Forse le hai già viste a Palermo e ora ne arrivano altre: dove saranno le strisce smart
L'obiettivo resta chiaro: trasformare ogni incrocio, da periferia a centro, in uno spazio più sicuro per i pedoni in città. Vi raccontiamo il nuovo progetto in città
Un esempio di strisce pedonali "smart"
Basta andare in viale Croce Rossa (prima della rotonda), in via Alcide De Gasperi o al Foro Italico per vedere dei dispositivi luminosi che segnalano, quando arriva il buio, le strisce pedonali. Tutto fa parte di un progetto pilota, finanziato dal Ministero delle Infrastrutture e dei Trasporti, insieme all’Amministrazione comunale, che ha individuato alcuni dei punti più critici presenti in città, dove gli attraversamenti pedonali erano diventati dei percorsi a ostacoli.
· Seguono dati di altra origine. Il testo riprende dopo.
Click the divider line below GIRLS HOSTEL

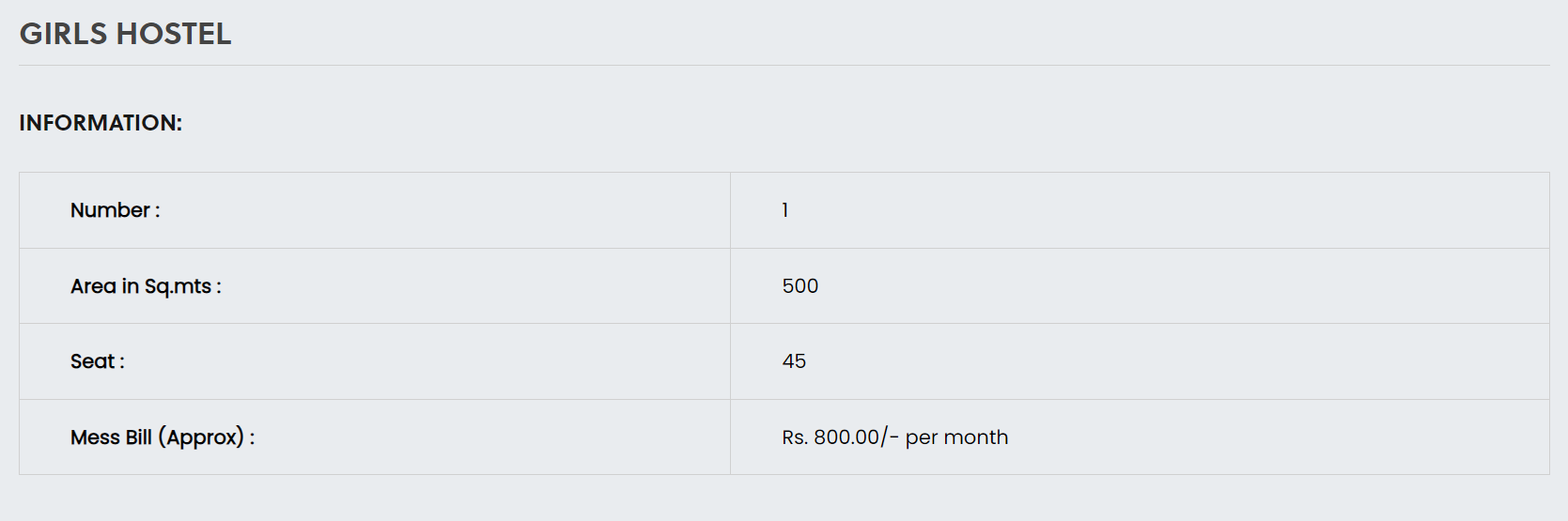pyautogui.click(x=784, y=66)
L’obiettivo? Rendere più sicuro il passaggio dei pedoni. Ebbene, in cantiere, c’è l’installazione di altre “strisce pedonali smart” in diverse zone del capoluogo. A richiederle sono stati proprio i residenti che, vedendo la nuova segnaletica, hanno detto: «Anche noi vogliamo attraversamenti più sicuri!».
«Abbiamo sentito in commissione Urbanistica, Mobilità e Traffico i responsabili del progetto "strisce pedonali smart” – fa sapere la consigliera comunale, Tiziana D’Alessandro -. E, su proposta mia, dei consiglieri di circoscrizione e, soprattutto, di alcuni cittadini, abbiamo chiesto di aggiungere al precedente elenco stilato dal Ministero, altri punti nevralgici in città».
Le zone individuate sono: corso dei Mille, nei pressi della chiesa Santa Maria Goretti, una strada buia con un attraversamento pedonale che necessita di essere, maggiormente segnalato, poiché si trova in prossimità di una curva. E, ancora, un’altra zona riguarda il lungomare Cristoforo Colombo, Via Lincoln, verso via Carlo Rao, dove c’è un plesso scolastico, via Massimiliano Kolbe, via Principe di Scalea, vicino all'ingresso del Palace Hotel (dove le strisce pedonali si trovano nei pressi di un’altra curva), via Trabucco, in corrispondenza del sottopasso in direzione dell’ospedale “Cervello”, via Palazzotto, vicino alla stazione di Sferracavallo e via Belgio, nei pressi della discesa del ponte all'angolo con via dei Nebrodi.
L’ultima zona segnalata è quella alla fine di Viale Lazio: per intenderci, siamo prima del ponte, dove è presente un attraversamento pedonale che conduce in via Principe di Palagonia. Qui, si trova l’omonimo plesso scolastico, e a richiedere le “strisce smart” sono stati proprio i genitori degli alunni e i residenti.
«Questi nuovi punti, aggiunti al progetto originario – prosegue la consigliera D’Alessandro - sono stati inseriti su suggerimento della Commissione Urbanistica, Mobilità e Traffico, dopo il parere dei consiglieri di circoscrizione e dei cittadini stessi, che hanno segnalato la pericolosità di questi tratti per i pedoni».
Quando potremo vedere la nuova segnaletica smart scintillante? Speriamo a breve: «Siamo in attesa di una risposta da parte degli uffici competenti per capire quando il progetto proseguirà. La buona notizia è che l’idea di aggiungere queste ulteriori zone è stata bene accolta», conclude Tiziana D’Alessandro.
Il funzionamento delle strisce smart è semplice: si tratta di una segnaletica supplementare rispetto a quella esistente. Si interviene, infatti, sulla segnaletica orizzontale e verticale esistente attraverso l’installazione di dispositivi retroriflettenti. In poche parole, un lampeggiante posizionato sopra la segnaletica verticale per illuminarla, così da rendere più visibili le strisce pedonali. Ciò garantisce maggiore sicurezza per il pedone, soprattutto nelle ore serali.
Ma il sistema sembra funzionare anche di giorno, poiché i lampeggianti sono molto visibili anche alla luce del sole. Insomma, un percorso verso una mobilità più sicura che, al momento, è solo all'inizio. E, mentre i primi dispositivi sono già attivi e visibili, si attende ora il via libera definitivo dagli uffici competenti per completare la mappa degli interventi. L'obiettivo resta chiaro: trasformare ogni incrocio, da periferia a centro, in uno spazio più sicuro per i pedoni in città.